1Assistant Professor, Department of AIDS, VSB Engineering College, Karur, India. Email: annabhar87@gmail.com
2Assistant Professor, Department of Chemistry, Agni college of technology, Thalambur, India. Email: rajitha.sh@act.edu.in
3Professor, Dept of computer science and Engineering, KGISL Institute of Technology Coimbatore, India. Email: thenmozhi.t@kgkite.ac.in
4Professor, Department of Mechatronics Engineering, Nehru Institute of Engineering and Technology, Coimbatore, India. Email: maheswaransastra@gmail.com
5Assistant Professor, Department of Computer Science and Design, Erode Sengunthar Engineering College, India. Email: kcpcsdesec@gmail.com
6Assistant Professor, Department of Computer Science and Engineering, VSB College of Engineering Technical Campus, Coimbatore, India. Email: ramadevivsbcse@gmail.com
Targeted drug delivery systems (TDDS) have become a revolutionary method in contemporary medicine, allowing drugs to be accurately targeted at the affected areas while reducing the side effects on the whole body. Nowadays, nanotechnology has played a huge role in creating the next generation of drug carriers including liposomes, polymeric nanoparticles dendrimers micelles, and solid lipid nanoparticles by making them more bioavailable, stable, and offering controlled drug release properties. These nanoscale carriers use passive targeting methods like the EPR (enhanced permeability and retention) effect while also relying on active targeting through ligand receptor interaction to localize drugs precisely at the disease site.

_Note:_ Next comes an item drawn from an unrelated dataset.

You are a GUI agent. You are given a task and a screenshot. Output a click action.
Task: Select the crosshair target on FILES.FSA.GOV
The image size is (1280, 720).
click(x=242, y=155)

In addition, the use of stimuli-responsive drug carriers that change their behaviour according to pH temperature enzymes, or redox also help in making therapy more accurate by unloading drugs at the diseased sites alone. A number of recent studies demonstrate dramatic therapeutic efficacy with targeted drug nanocarriers. For instance, antibody-conjugated Nano capsules led to a 4 times higher anticancer performance than drugs alone in animal models of pancreatic cancer. In the same vein, sophisticated nanonetwork-mediated transport systems enhanced the share of drug reaching the target cells by around 17%, whereas colon-specific nanoparticles were capable of encapsulating 83.5% of the drug and releasing 95.2% of it in the target area.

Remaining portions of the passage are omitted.